TEXT:
Le 2014-07-24 06:01, Ashutosh Dhundhara a écrit :
On Thu, Jul 24, 2014 at 5:32 PM, Marc Delisle <marc@infomarc.info mailto:marc@infomarc.info> wrote:
Le 2014-07-23 22:39, Hugues Peccatte a écrit : > 2014-07-23 20:22 GMT+02:00 Ashutosh Dhundhara > <ashutoshdhundhara@yahoo.com <mailto:ashutoshdhundhara@yahoo.com> <mailto:ashutoshdhundhara@yahoo.com <mailto:ashutoshdhundhara@yahoo.com>>>: > > Hi, > > This is in regards with RFE #919 > <http://sourceforge.net/p/phpmyadmin/feature-requests/919/> (Multiple-column > foreign key relation). I was trying to figure out the UI for this by > modifying the existing one. I have attached a screenshot for the same. > Please comment. > > -- > Ashutosh Dhundhara > > > Hi, > > This is nice. > IMO the constraint name should be displayed as a title, and not > displayed in the bottom-right corner, so you will see it easily. > Maybe, you can reduce table rows height, by displaying the ON UPDATE and > DELETE on the same line. > > Hugues. Hi Ashutosh, somehow I missed your initial email but saw the screenshot in the archives. The UI you are proposing does not work, in my opinion. On the left side, you are proposing multiple columns, but the feature request is about having, on the left side, one column, and on the foreign key constraint side (right), multiple columns.
Hi Marc,
can you please quote an example of this case?

PROVIDED INFORMATION:
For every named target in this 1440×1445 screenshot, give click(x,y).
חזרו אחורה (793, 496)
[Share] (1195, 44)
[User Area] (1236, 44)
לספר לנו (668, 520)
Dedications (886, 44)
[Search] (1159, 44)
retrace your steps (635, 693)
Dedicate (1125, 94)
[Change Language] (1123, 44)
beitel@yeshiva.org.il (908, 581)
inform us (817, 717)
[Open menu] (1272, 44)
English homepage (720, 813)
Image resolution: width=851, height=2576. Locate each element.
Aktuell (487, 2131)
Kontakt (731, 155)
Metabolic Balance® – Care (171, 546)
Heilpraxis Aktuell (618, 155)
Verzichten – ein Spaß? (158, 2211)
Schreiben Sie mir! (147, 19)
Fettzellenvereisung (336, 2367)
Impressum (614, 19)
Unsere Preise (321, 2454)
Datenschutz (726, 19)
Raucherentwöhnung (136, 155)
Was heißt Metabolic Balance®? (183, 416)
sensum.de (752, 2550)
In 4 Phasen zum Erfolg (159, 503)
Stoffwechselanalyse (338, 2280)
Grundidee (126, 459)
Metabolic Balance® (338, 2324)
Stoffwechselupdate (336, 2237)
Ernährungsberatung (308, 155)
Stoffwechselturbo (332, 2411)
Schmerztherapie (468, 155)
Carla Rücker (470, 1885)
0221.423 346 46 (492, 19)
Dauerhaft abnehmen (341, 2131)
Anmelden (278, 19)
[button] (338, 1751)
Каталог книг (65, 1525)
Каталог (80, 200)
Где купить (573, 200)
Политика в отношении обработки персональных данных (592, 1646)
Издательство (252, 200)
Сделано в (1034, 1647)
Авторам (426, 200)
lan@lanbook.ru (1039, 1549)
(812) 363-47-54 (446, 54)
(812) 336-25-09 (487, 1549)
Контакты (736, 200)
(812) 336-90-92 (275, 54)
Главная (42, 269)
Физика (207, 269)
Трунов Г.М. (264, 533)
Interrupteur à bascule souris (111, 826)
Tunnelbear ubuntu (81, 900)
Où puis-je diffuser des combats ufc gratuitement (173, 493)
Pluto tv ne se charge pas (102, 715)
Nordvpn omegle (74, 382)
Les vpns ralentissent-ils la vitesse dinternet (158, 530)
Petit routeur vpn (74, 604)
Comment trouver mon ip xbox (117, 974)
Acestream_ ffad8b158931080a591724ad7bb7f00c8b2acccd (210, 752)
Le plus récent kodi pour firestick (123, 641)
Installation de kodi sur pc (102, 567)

CHALLENGES:
**A)** Give the full name of each person in the email thread.
**B)** Reproduce the lines of the listing from the one holding "Metabolic Balance® – Care (171, 546)" through the end of the listing, inclusive, with "kodi" changed to "Kodi" and everything else left as is.

ANSWERS:
**A)**
Ashutosh Dhundhara
Marc Delisle
Hugues Peccatte

**B)**
Metabolic Balance® – Care (171, 546)
Heilpraxis Aktuell (618, 155)
Verzichten – ein Spaß? (158, 2211)
Schreiben Sie mir! (147, 19)
Fettzellenvereisung (336, 2367)
Impressum (614, 19)
Unsere Preise (321, 2454)
Datenschutz (726, 19)
Raucherentwöhnung (136, 155)
Was heißt Metabolic Balance®? (183, 416)
sensum.de (752, 2550)
In 4 Phasen zum Erfolg (159, 503)
Stoffwechselanalyse (338, 2280)
Grundidee (126, 459)
Metabolic Balance® (338, 2324)
Stoffwechselupdate (336, 2237)
Ernährungsberatung (308, 155)
Stoffwechselturbo (332, 2411)
Schmerztherapie (468, 155)
Carla Rücker (470, 1885)
0221.423 346 46 (492, 19)
Dauerhaft abnehmen (341, 2131)
Anmelden (278, 19)
[button] (338, 1751)
Каталог книг (65, 1525)
Каталог (80, 200)
Где купить (573, 200)
Политика в отношении обработки персональных данных (592, 1646)
Издательство (252, 200)
Сделано в (1034, 1647)
Авторам (426, 200)
lan@lanbook.ru (1039, 1549)
(812) 363-47-54 (446, 54)
(812) 336-25-09 (487, 1549)
Контакты (736, 200)
(812) 336-90-92 (275, 54)
Главная (42, 269)
Физика (207, 269)
Трунов Г.М. (264, 533)
Interrupteur à bascule souris (111, 826)
Tunnelbear ubuntu (81, 900)
Où puis-je diffuser des combats ufc gratuitement (173, 493)
Pluto tv ne se charge pas (102, 715)
Nordvpn omegle (74, 382)
Les vpns ralentissent-ils la vitesse dinternet (158, 530)
Petit routeur vpn (74, 604)
Comment trouver mon ip xbox (117, 974)
Acestream_ ffad8b158931080a591724ad7bb7f00c8b2acccd (210, 752)
Le plus récent Kodi pour firestick (123, 641)
Installation de Kodi sur pc (102, 567)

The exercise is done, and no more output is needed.